_WHAT YOU WILL DO:_ For the data below, transcribe the part that opens with the line containing "This screenshot has width=790, height=532." and closes with the line containing "Given: Open Последняя цена dropdown", exactly and with no pictures.

_Saved entries:_
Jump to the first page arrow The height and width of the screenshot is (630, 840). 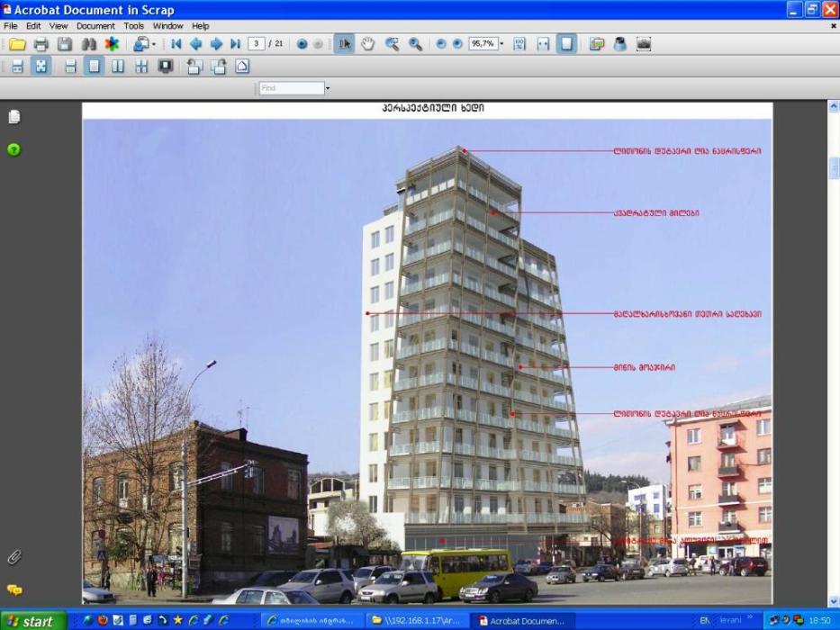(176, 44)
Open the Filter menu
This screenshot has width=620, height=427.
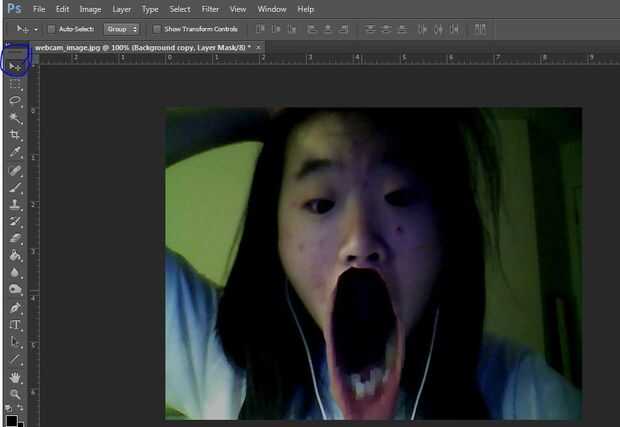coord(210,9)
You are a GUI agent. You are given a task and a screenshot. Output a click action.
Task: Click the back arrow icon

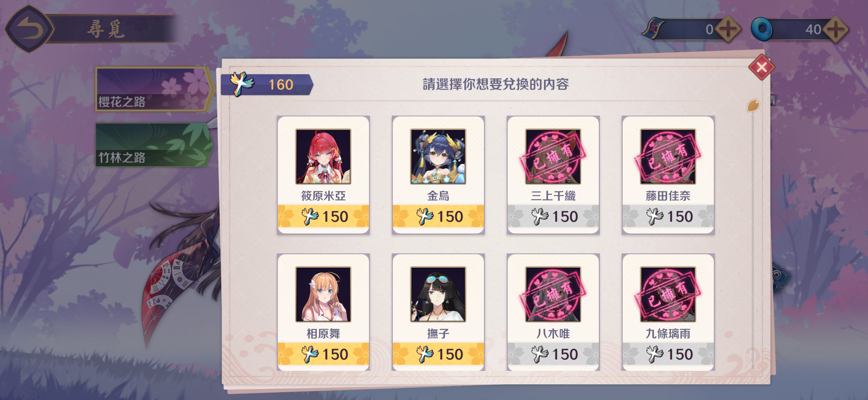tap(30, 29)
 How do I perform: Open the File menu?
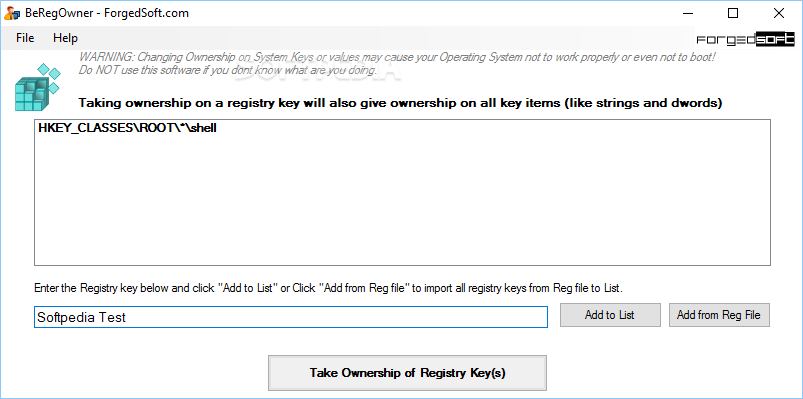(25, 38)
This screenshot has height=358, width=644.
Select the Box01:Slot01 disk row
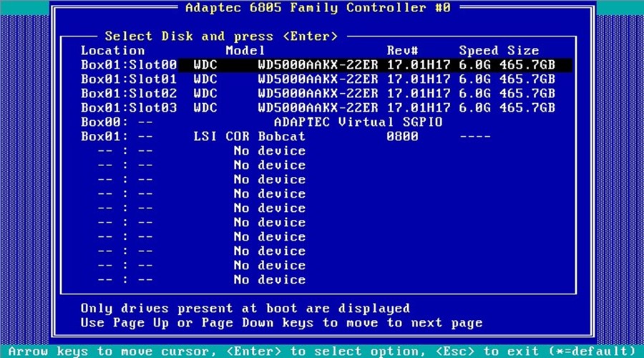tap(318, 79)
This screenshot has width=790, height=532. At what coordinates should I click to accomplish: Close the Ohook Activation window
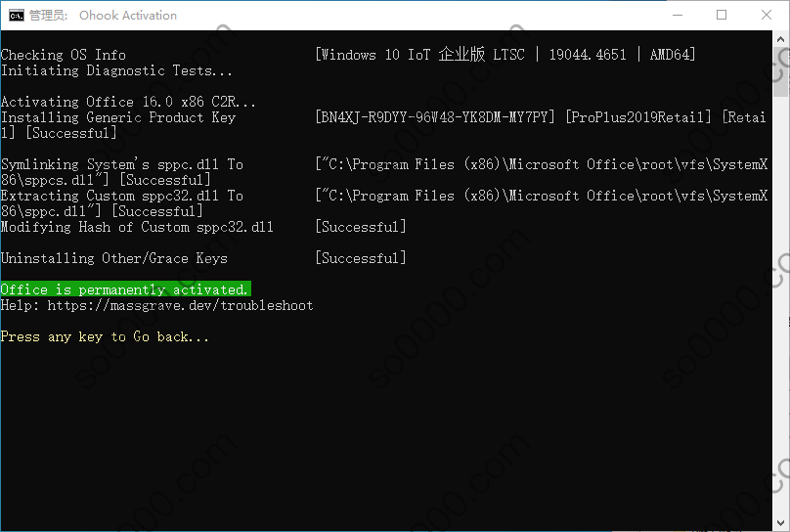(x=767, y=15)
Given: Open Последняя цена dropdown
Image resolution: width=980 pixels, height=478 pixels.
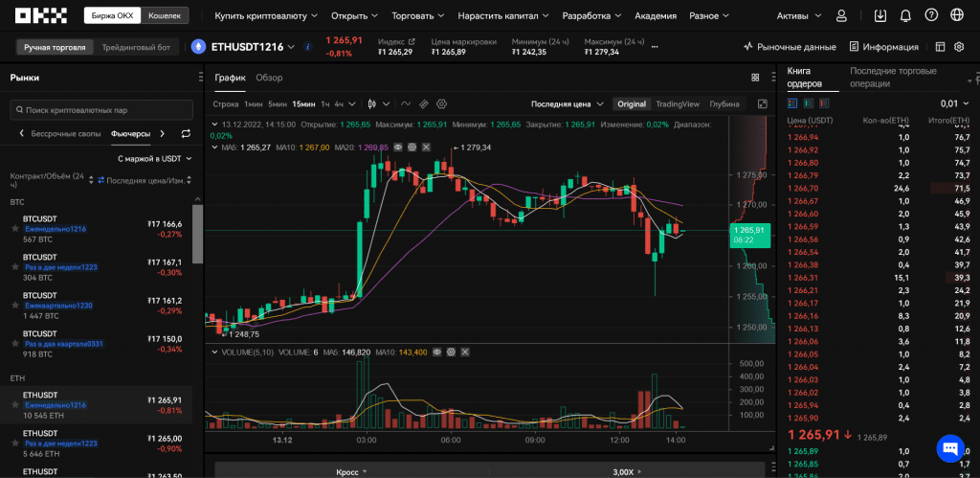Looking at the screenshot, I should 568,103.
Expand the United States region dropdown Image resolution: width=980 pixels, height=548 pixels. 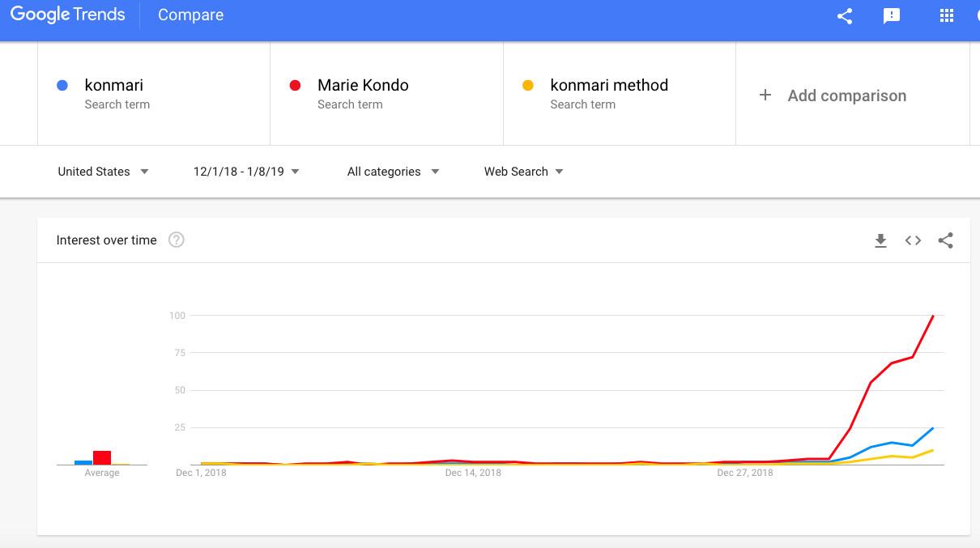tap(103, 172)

_EXERCISE SOLUTION:_
This screenshot has width=790, height=532. At what coordinates should I click to accomplish: Close the Ohook Activation window
(x=767, y=15)
Given: Open Последняя цена dropdown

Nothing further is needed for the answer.